The exam papers are interminable and complex lists of fourniture scolaires, (school equipment), devised by teachers searching through the small-print of defunct stationery manufacturers' catalogues. The lists seem to be longer, more abstruse and more expensive every year.

My seven-year-old daughter requires 75 items to start the second year of primary school in Paris tomorrow, not including text books or gym equipment. The list ranges from an empty shoe box to 10 paper plates to sticky tape to paper hankies and extends to 18 exercise books of six specifications. What is an 11-year-old boy going to do with a large roll of 0.5mm gauge wire? Why does a three-year-old girl need a hard-back exercise book the size and thickness of a Dickensian clerk's ledger? And what on earth do French children do with all that UHU (no other glue will do)?

Some French parents are, finally, revolting. Michael Sangram, president of the federation of Parisian parents' associations, accuses schools of shoving more and more demands for standard equipment on to parents. The latest fad among French parents this rentreé (start of classes) is insurance to protect children against bullying and extortion rackets by their fellow pupils. If Jean-Albert's new leather jacket is requisitioned by his schoolmates, the insurance company will pay for another. Mr Sangram says the biggest and most widespread extortion racket is operated by the schools, against the parents, not the children. Many of the items on the school lists, he says, would be better bought in bulk by education authorities through taxes.

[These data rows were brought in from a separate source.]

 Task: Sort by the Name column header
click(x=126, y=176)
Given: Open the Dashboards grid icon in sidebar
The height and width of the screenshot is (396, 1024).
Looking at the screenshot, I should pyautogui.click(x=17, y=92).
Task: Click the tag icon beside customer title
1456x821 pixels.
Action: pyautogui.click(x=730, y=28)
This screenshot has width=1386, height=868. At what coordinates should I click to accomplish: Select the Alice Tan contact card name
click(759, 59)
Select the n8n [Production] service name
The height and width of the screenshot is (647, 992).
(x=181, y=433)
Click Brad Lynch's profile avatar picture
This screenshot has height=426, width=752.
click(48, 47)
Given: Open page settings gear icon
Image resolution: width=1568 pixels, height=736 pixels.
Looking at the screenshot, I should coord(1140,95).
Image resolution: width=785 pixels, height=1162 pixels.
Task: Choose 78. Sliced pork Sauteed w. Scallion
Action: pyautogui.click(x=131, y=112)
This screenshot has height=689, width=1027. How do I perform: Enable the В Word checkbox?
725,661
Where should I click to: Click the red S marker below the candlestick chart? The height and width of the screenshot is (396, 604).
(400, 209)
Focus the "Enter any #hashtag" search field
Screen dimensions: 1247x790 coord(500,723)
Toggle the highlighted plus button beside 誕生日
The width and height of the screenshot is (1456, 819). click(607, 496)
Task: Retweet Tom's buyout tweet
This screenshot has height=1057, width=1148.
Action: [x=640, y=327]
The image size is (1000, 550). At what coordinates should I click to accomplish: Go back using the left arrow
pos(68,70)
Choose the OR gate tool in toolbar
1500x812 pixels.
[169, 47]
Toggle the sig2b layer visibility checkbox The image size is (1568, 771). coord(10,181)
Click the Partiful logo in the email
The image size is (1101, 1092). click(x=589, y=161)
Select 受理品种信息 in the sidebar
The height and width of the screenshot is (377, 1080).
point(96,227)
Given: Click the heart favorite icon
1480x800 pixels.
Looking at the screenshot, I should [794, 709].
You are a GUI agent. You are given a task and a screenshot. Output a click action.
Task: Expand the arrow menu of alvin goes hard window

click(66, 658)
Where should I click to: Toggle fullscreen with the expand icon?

Poorer French parents are given a "school" bonus of £160 per child in their family allowance. This is meant to pay for clothing and transport as well as school equipment. In reality, it barely covers the costs of the textbooks, exercise books and other paraphernalia, even in primary school. After five years in France, we have reached the conclusion that the lists of fournitures scolaires are a device allowing French teachers to exercise control over parents. Last year, two weeks after school began, we had a telephone call in the evening from a teacher complaining that our daughter still lacked two of the right kind of exercise books.

We said we had purchased all the school equipment in parcels assembled by the school to avoid the September scramble. There had been several mistakes. The lists were so complicated, and the tastes of individual teachers so different, that even the school could not get its own requirements right. Now the shops had sold out of the more obscure items.

None of this, we were curtly informed, was an excuse. Our daughter was ill-equipped; that was our problem.

This year, on the advice of a neighbour, we handed over the lists in mid-July to our corner stationer's shop. He promised to have everything ready for the rentreé. Four visits later, there are several items missing. Two of them, he insists, do not exist in any French stationer's catalogue.

That leaves the plastic flute. After trying seven shops, I discover Paris has been stripped bare of plastic flutes. Charles will start secondary school tomorrow without a flute. He will be the butt of his friends' scorn. We have failed as parents.

But we are not the only ones. The woman in Monoprix said they had dozens of requests from anxious parents. There were no longer any plastic, soprano Yamaha flutes to be found.